The struggle against the Cemex beach sand mine at Monterey Bay, California, continues. Earlier this month the State Lands Commission demanded that Cemex immediately submit a lease application to the commission to continue operations at its sand mine in Marina, or else shut the mine down.
Cemex spokesman Walker Robinson says the company is currently reviewing the letter, and is not able to comment on it at this time, Monterey County Weekly reports.
He told the paper in an email that the mine “has been in consistent operation for more than 111 years. That the operation is a vested right and has all required entitlements to operate, has been repeatedly confirmed over the last 50 years by numerous government entities.”

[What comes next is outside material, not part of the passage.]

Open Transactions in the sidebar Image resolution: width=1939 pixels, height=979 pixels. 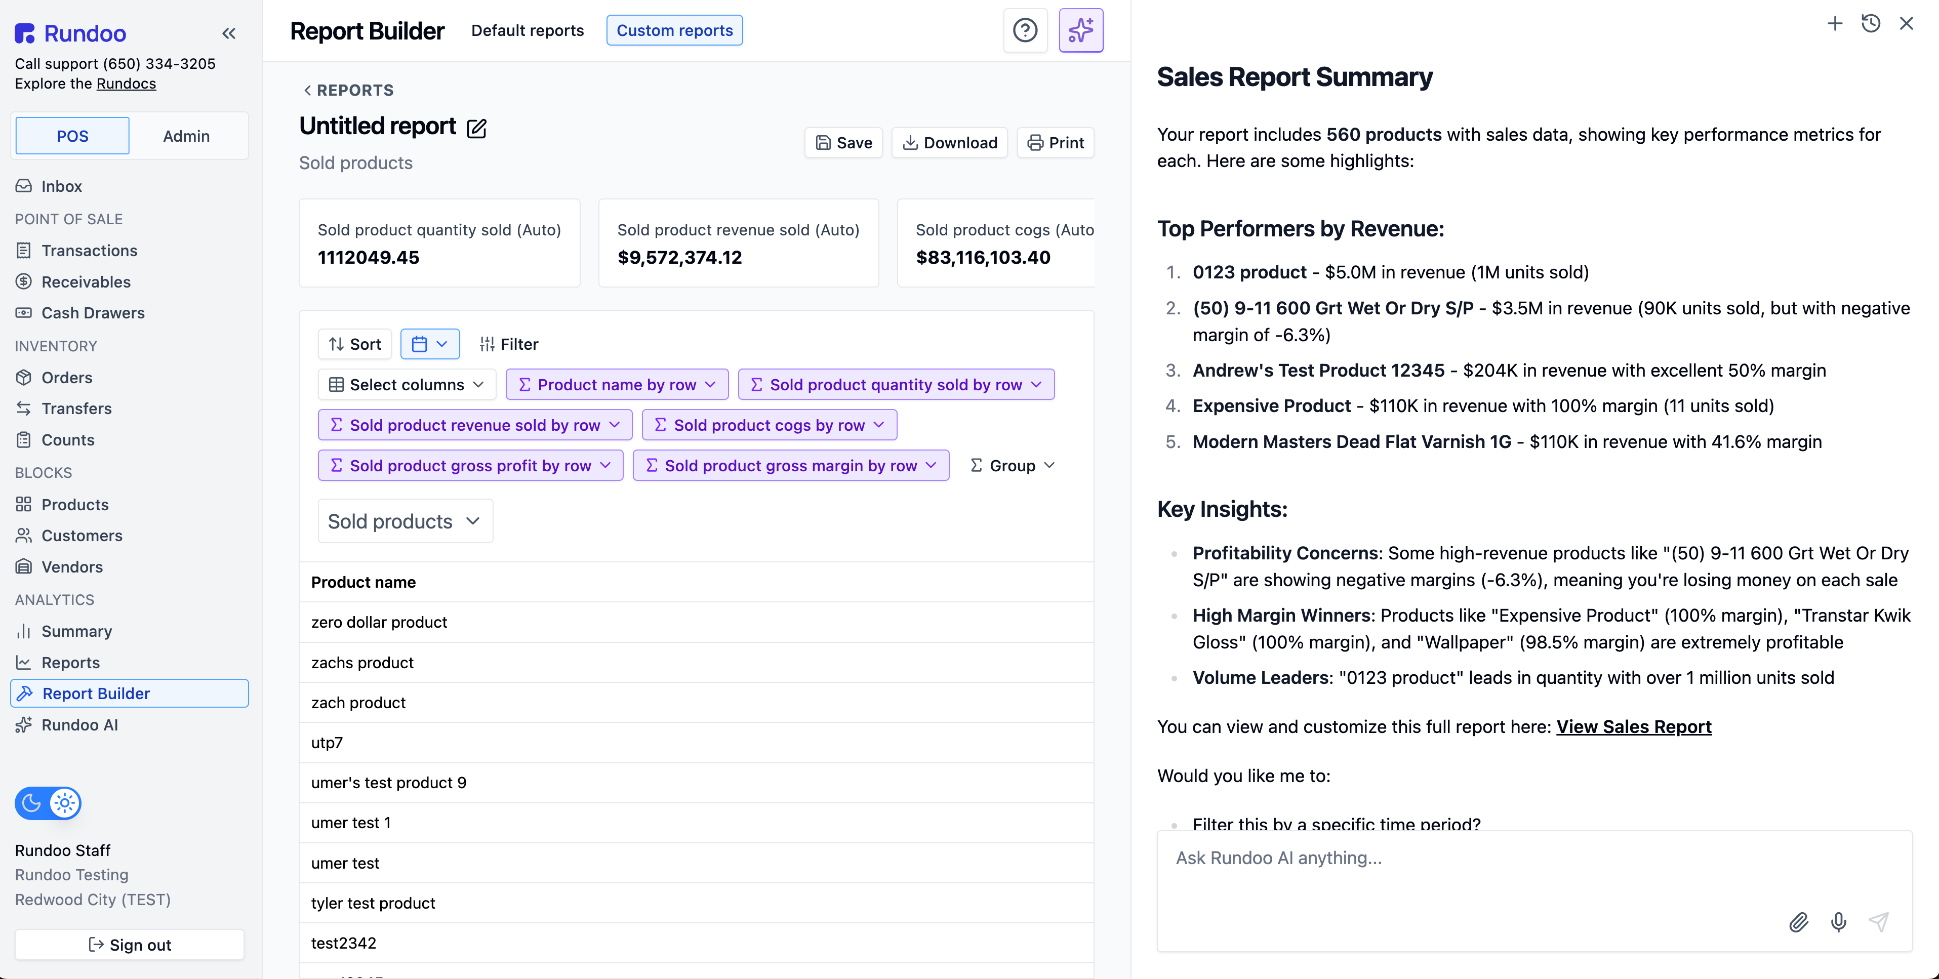coord(89,251)
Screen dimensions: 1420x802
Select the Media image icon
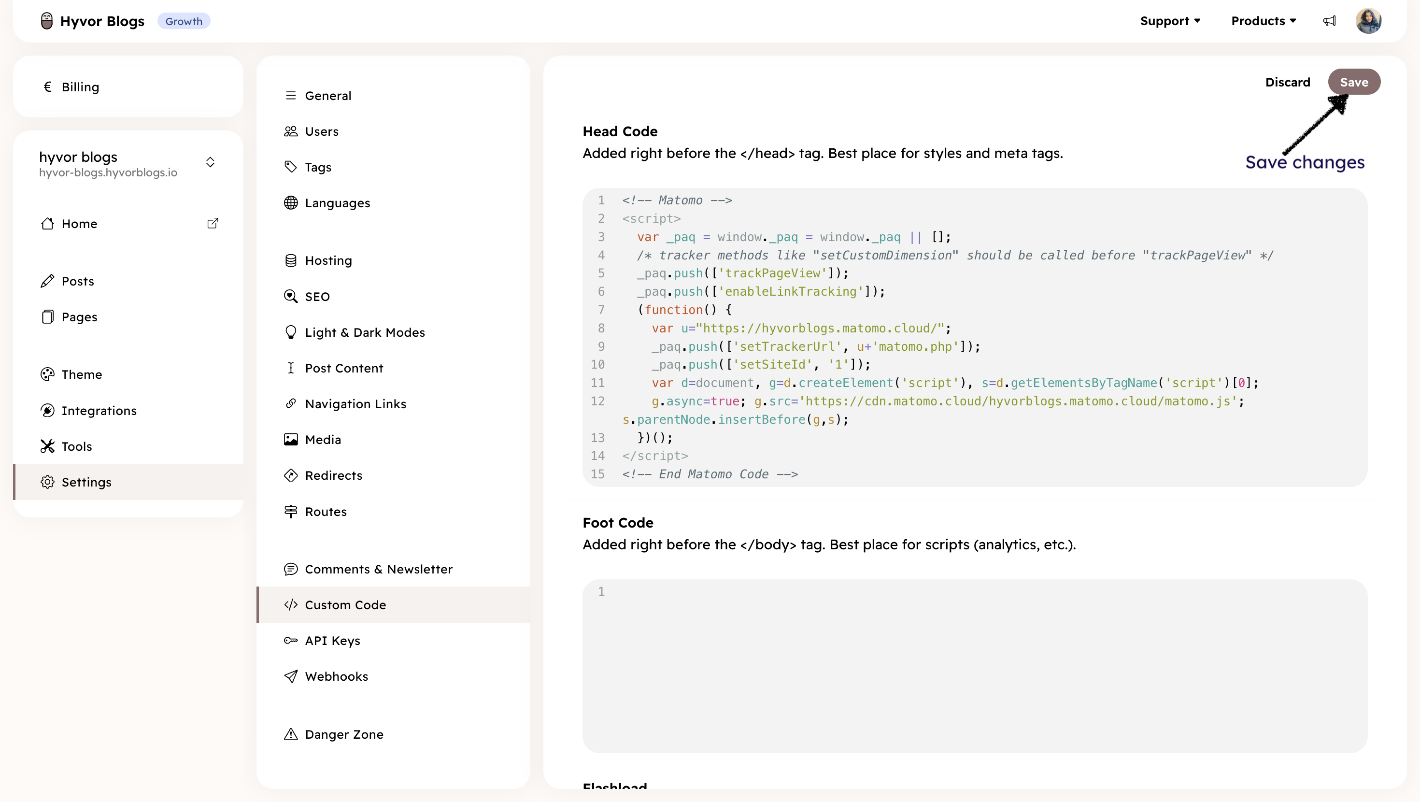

A lease application that the State Lands Commission demands would be subject to review under the California Environmental Quality Act, which would most certainly require an environmental impact report: a costly and lengthy process.
The Cemex mine is the last remaining coastal sand mine in the country, and opponents claim that it causes coastal erosion.
The fight to shut the mine down dates back to the mid-1980s, when the State Lands Commission shut down other sand mines in Sand City and Marina that used draglines. In shutting those mines down, SLC exercised its jurisdiction over public trust lands seaward of the mean high tide line.
But the operation at the Cemex mine—commonly known as the Lapis mine, which Cemex acquired in 2005—operates in a man-made dredge pond above the mean high tide line.